▶ PROBLEM REQUIREMENTS: Every line in the data must be transcribed exactly.

* * *

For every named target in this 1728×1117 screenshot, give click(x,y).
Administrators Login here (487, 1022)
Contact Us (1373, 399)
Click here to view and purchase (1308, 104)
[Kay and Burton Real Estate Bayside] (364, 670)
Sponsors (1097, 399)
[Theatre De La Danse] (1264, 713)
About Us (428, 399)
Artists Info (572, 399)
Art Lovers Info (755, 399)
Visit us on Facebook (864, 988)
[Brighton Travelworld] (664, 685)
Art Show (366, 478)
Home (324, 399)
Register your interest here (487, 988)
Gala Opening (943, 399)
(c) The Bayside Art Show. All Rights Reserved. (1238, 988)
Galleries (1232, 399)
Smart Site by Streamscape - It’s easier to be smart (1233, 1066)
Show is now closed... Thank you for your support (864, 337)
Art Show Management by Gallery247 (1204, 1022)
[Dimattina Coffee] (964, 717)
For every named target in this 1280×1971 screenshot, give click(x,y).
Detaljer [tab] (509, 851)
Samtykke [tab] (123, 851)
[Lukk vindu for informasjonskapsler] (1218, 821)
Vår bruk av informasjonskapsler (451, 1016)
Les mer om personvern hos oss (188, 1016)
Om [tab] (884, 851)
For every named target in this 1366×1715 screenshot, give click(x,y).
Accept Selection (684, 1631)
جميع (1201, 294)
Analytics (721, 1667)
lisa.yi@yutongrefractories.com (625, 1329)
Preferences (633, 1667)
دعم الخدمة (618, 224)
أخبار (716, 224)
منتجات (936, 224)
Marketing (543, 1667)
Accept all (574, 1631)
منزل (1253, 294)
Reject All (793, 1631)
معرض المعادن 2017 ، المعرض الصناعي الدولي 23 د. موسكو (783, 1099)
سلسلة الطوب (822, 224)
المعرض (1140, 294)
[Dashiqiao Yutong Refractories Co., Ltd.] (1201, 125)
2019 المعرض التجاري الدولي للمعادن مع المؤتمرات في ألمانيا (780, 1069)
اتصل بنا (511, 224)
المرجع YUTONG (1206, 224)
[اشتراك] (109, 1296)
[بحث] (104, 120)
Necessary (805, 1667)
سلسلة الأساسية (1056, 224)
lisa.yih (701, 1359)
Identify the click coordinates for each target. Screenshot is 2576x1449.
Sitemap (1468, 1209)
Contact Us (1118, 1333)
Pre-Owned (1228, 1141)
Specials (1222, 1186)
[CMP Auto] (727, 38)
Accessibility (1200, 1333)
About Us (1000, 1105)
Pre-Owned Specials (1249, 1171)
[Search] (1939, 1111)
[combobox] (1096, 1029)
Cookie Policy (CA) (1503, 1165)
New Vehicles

* * *

▶ SOLUTION TO THIS EXERCISE:
For every named target in this 1728×1117 screenshot, give click(x,y).
Administrators Login here (487, 1022)
Contact Us (1373, 399)
Click here to view and purchase (1308, 104)
[Kay and Burton Real Estate Bayside] (364, 670)
Sponsors (1097, 399)
[Theatre De La Danse] (1264, 713)
About Us (428, 399)
Artists Info (572, 399)
Art Lovers Info (755, 399)
Visit us on Facebook (864, 988)
[Brighton Travelworld] (664, 685)
Art Show (366, 478)
Home (324, 399)
Register your interest here (487, 988)
Gala Opening (943, 399)
(c) The Bayside Art Show. All Rights Reserved. (1238, 988)
Galleries (1232, 399)
Smart Site by Streamscape - It’s easier to be smart (1233, 1066)
Show is now closed... Thank you for your support (864, 337)
Art Show Management by Gallery247 (1204, 1022)
[Dimattina Coffee] (964, 717)
For every named target in this 1280×1971 screenshot, give click(x,y).
Detaljer [tab] (509, 851)
Samtykke [tab] (123, 851)
[Lukk vindu for informasjonskapsler] (1218, 821)
Vår bruk av informasjonskapsler (451, 1016)
Les mer om personvern hos oss (188, 1016)
Om [tab] (884, 851)
For every named target in this 1366×1715 screenshot, give click(x,y).
Accept Selection (684, 1631)
جميع (1201, 294)
Analytics (721, 1667)
lisa.yi@yutongrefractories.com (625, 1329)
Preferences (633, 1667)
دعم الخدمة (618, 224)
أخبار (716, 224)
منتجات (936, 224)
Marketing (543, 1667)
Accept all (574, 1631)
منزل (1253, 294)
Reject All (793, 1631)
معرض المعادن 2017 ، المعرض الصناعي الدولي 23 د. موسكو (783, 1099)
سلسلة الطوب (822, 224)
المعرض (1140, 294)
[Dashiqiao Yutong Refractories Co., Ltd.] (1201, 125)
2019 المعرض التجاري الدولي للمعادن مع المؤتمرات في ألمانيا (780, 1069)
اتصل بنا (511, 224)
المرجع YUTONG (1206, 224)
[اشتراك] (109, 1296)
[بحث] (104, 120)
Necessary (805, 1667)
سلسلة الأساسية (1056, 224)
lisa.yih (701, 1359)
Identify the click coordinates for each target. Screenshot is 2576x1449.
Sitemap (1468, 1209)
Contact Us (1118, 1333)
Pre-Owned (1228, 1141)
Specials (1222, 1186)
[CMP Auto] (727, 38)
Accessibility (1200, 1333)
About Us (1000, 1105)
Pre-Owned Specials (1249, 1171)
[Search] (1939, 1111)
[combobox] (1096, 1029)
Cookie Policy (CA) (1503, 1165)
New Vehicles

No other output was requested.